I'd like an exact copy of every line from the start of the entries below through the line containing "Viewport: 1310px width, 808px height.", please.

Segment Start: DATA FOR THE TASK

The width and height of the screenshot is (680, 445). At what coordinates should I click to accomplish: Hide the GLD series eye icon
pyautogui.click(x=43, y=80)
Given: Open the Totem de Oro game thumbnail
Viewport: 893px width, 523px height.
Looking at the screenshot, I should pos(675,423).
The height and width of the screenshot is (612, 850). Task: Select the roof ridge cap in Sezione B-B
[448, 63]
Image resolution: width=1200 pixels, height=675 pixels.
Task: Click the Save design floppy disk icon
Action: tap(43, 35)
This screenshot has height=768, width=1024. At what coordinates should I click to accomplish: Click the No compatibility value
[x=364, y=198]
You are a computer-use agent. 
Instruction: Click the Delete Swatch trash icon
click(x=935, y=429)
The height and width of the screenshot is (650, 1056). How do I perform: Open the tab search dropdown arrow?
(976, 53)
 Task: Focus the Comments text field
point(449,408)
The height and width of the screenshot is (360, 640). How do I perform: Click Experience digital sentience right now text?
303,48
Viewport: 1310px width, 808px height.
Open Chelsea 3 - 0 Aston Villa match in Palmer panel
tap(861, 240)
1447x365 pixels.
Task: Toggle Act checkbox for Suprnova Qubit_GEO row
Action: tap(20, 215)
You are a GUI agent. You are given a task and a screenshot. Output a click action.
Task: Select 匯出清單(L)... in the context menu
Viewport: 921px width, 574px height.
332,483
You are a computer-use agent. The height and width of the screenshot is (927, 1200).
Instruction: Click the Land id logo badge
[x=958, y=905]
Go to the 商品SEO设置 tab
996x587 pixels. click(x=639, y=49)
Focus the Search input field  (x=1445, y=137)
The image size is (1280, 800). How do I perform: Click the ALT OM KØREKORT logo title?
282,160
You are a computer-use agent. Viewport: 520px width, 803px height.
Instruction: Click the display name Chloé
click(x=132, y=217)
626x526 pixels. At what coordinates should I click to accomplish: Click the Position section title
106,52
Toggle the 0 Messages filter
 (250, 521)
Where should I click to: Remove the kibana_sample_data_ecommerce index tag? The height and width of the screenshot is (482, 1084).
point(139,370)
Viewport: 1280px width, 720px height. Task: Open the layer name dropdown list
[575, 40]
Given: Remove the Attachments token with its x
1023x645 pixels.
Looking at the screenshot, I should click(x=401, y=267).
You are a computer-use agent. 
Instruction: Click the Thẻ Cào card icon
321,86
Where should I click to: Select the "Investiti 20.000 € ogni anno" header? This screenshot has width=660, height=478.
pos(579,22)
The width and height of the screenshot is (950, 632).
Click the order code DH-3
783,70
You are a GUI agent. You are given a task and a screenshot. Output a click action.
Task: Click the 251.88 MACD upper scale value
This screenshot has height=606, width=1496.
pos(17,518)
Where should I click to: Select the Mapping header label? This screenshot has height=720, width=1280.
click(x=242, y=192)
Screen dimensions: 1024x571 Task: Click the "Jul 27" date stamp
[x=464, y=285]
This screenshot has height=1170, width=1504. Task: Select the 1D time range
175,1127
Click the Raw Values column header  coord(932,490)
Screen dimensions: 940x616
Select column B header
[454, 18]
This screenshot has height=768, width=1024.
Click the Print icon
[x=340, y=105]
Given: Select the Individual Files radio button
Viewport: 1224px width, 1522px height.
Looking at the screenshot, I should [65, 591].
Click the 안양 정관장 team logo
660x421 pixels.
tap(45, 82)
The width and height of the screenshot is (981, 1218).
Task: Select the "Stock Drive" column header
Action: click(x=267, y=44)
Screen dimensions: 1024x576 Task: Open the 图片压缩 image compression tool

Segment End: DATA FOR THE TASK

=== ANSWER TO THIS EXERCISE ===
The width and height of the screenshot is (680, 445). At what coordinates should I click to accomplish: Hide the GLD series eye icon
pyautogui.click(x=43, y=80)
Given: Open the Totem de Oro game thumbnail
Viewport: 893px width, 523px height.
Looking at the screenshot, I should pos(675,423).
The height and width of the screenshot is (612, 850). Task: Select the roof ridge cap in Sezione B-B
[448, 63]
Image resolution: width=1200 pixels, height=675 pixels.
Task: Click the Save design floppy disk icon
Action: tap(43, 35)
This screenshot has height=768, width=1024. At what coordinates should I click to accomplish: Click the No compatibility value
[x=364, y=198]
You are a computer-use agent. 
Instruction: Click the Delete Swatch trash icon
click(x=935, y=429)
The height and width of the screenshot is (650, 1056). How do I perform: Open the tab search dropdown arrow?
(976, 53)
 Task: Focus the Comments text field
point(449,408)
The height and width of the screenshot is (360, 640). How do I perform: Click Experience digital sentience right now text?
303,48
Viewport: 1310px width, 808px height.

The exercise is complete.